** Records provided follows **

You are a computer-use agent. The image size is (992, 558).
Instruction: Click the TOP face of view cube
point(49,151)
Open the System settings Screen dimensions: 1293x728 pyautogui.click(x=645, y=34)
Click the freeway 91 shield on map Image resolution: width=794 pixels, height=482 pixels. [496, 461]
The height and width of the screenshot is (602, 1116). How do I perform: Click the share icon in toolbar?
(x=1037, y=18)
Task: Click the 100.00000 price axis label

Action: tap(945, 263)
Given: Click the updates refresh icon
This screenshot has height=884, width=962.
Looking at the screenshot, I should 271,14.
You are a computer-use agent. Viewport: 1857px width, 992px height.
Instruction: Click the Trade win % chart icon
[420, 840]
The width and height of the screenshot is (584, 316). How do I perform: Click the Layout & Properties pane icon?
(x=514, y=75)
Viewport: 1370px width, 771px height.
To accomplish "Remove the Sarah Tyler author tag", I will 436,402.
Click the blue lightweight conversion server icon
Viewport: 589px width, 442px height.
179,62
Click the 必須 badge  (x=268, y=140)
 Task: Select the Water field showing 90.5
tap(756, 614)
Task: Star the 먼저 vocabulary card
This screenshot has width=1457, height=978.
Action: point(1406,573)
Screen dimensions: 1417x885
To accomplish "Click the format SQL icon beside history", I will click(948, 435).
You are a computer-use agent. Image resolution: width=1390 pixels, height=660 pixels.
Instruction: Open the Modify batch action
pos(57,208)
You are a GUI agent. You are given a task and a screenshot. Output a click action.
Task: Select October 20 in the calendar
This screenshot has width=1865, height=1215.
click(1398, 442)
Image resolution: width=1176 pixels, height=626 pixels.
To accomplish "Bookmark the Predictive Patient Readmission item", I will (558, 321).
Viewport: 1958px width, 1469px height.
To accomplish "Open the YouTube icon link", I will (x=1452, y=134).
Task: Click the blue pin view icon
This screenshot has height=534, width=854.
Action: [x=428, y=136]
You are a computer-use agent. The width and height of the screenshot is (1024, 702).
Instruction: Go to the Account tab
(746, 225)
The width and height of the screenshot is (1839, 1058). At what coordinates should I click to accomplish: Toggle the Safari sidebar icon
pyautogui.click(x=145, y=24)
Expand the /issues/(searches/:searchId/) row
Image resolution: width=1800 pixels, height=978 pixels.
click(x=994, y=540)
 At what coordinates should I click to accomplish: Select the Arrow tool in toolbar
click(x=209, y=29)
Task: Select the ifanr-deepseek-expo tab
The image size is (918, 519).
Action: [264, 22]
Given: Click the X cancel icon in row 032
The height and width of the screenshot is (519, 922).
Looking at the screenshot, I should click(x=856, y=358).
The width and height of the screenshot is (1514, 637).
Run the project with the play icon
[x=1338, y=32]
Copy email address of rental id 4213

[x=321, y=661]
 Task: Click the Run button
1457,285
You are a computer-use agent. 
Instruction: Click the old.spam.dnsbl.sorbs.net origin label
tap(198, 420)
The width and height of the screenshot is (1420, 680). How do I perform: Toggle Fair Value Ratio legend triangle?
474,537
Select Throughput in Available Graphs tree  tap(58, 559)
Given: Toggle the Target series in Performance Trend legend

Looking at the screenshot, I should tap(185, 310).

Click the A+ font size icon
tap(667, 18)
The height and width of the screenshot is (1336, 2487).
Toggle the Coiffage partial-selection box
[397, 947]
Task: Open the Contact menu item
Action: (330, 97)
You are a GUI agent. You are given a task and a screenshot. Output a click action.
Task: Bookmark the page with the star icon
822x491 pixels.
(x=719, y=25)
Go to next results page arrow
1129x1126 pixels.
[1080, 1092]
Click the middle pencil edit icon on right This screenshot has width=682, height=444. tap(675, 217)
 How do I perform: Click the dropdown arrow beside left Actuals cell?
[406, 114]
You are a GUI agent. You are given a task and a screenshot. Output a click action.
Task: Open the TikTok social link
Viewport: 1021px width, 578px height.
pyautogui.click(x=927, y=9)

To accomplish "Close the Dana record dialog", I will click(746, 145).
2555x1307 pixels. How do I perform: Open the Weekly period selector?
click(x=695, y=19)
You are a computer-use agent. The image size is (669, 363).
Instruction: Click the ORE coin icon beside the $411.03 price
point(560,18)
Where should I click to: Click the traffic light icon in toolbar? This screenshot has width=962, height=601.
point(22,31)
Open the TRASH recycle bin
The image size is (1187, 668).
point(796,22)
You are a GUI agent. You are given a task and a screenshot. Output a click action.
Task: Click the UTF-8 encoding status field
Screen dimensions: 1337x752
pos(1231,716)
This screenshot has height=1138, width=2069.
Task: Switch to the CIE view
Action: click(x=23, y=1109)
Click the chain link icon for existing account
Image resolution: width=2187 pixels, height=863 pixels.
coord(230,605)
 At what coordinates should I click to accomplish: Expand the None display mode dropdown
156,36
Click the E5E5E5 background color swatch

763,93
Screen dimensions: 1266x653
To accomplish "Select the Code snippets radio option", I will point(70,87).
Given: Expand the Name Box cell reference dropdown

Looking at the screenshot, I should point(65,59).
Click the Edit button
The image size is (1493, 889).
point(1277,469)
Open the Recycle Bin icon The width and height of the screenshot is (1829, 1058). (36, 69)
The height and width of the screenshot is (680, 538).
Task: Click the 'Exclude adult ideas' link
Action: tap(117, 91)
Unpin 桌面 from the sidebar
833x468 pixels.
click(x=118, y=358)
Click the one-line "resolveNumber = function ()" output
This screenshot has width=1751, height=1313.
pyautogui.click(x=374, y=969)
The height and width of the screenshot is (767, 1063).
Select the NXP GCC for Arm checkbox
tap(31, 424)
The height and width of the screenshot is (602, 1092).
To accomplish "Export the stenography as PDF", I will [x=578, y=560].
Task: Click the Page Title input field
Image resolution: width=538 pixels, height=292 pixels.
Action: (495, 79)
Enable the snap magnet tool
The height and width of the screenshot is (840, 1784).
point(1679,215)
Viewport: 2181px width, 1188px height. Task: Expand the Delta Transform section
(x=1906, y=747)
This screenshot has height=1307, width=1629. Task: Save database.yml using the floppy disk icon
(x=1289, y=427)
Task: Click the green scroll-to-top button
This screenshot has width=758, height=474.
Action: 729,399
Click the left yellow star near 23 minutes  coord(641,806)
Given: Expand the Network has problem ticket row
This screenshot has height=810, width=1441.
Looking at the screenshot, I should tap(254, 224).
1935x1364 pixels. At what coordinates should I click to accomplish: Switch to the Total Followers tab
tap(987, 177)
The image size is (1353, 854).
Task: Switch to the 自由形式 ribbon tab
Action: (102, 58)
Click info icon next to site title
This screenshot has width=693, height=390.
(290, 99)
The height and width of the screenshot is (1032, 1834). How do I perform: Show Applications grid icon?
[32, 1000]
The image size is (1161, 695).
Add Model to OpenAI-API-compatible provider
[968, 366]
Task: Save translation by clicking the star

** End of Records provided **

__Task directions__: Would you copy each line of the records that contains "blue"?

__Completed exercise__:
Click the blue lightweight conversion server icon
Task: Click the blue pin view icon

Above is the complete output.